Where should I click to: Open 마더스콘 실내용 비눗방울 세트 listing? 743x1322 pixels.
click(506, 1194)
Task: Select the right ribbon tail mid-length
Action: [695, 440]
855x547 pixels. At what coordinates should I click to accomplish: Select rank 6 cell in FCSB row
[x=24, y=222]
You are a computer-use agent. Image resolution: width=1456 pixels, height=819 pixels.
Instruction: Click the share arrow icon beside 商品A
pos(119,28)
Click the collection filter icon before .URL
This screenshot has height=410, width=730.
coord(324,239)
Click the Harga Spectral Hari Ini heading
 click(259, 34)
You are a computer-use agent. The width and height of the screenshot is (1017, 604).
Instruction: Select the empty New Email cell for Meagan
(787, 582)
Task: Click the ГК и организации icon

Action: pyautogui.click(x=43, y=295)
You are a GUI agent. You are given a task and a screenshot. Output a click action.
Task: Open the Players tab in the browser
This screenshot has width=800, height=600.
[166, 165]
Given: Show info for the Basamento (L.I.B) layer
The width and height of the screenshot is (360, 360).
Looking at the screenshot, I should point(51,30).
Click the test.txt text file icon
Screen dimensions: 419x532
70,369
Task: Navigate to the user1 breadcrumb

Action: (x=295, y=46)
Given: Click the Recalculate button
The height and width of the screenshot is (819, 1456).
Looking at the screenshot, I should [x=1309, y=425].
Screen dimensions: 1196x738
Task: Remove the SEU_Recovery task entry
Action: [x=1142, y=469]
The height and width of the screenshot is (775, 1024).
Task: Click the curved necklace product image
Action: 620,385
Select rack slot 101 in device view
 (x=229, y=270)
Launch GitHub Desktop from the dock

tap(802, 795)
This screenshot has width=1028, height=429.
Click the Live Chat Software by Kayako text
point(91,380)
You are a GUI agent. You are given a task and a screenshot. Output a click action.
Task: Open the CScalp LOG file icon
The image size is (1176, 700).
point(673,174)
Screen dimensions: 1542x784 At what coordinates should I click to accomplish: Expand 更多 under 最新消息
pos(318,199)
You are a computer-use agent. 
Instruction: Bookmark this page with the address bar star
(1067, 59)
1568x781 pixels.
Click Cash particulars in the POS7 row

Written exercise:
Copy out all of the rows above word for word, keeping every line unchanged and in its original order.

Answer in full:
Where should I click to: Open 마더스콘 실내용 비눗방울 세트 listing? 743x1322 pixels.
click(506, 1194)
Task: Select the right ribbon tail mid-length
Action: [695, 440]
855x547 pixels. At what coordinates should I click to accomplish: Select rank 6 cell in FCSB row
[x=24, y=222]
You are a computer-use agent. Image resolution: width=1456 pixels, height=819 pixels.
Instruction: Click the share arrow icon beside 商品A
pos(119,28)
Click the collection filter icon before .URL
This screenshot has height=410, width=730.
coord(324,239)
Click the Harga Spectral Hari Ini heading
 click(259, 34)
You are a computer-use agent. The width and height of the screenshot is (1017, 604).
Instruction: Select the empty New Email cell for Meagan
(787, 582)
Task: Click the ГК и организации icon

Action: pyautogui.click(x=43, y=295)
You are a GUI agent. You are given a task and a screenshot. Output a click action.
Task: Open the Players tab in the browser
This screenshot has width=800, height=600.
[166, 165]
Given: Show info for the Basamento (L.I.B) layer
The width and height of the screenshot is (360, 360).
Looking at the screenshot, I should point(51,30).
Click the test.txt text file icon
Screen dimensions: 419x532
70,369
Task: Navigate to the user1 breadcrumb

Action: (x=295, y=46)
Given: Click the Recalculate button
The height and width of the screenshot is (819, 1456).
Looking at the screenshot, I should [x=1309, y=425].
Screen dimensions: 1196x738
Task: Remove the SEU_Recovery task entry
Action: [x=1142, y=469]
The height and width of the screenshot is (775, 1024).
Task: Click the curved necklace product image
Action: 620,385
Select rack slot 101 in device view
 (x=229, y=270)
Launch GitHub Desktop from the dock

tap(802, 795)
This screenshot has width=1028, height=429.
Click the Live Chat Software by Kayako text
point(91,380)
You are a GUI agent. You are given a task and a screenshot. Output a click action.
Task: Open the CScalp LOG file icon
The image size is (1176, 700).
point(673,174)
Screen dimensions: 1542x784 At what coordinates should I click to accomplish: Expand 更多 under 最新消息
pos(318,199)
You are a computer-use agent. 
Instruction: Bookmark this page with the address bar star
(1067, 59)
1568x781 pixels.
Click Cash particulars in the POS7 row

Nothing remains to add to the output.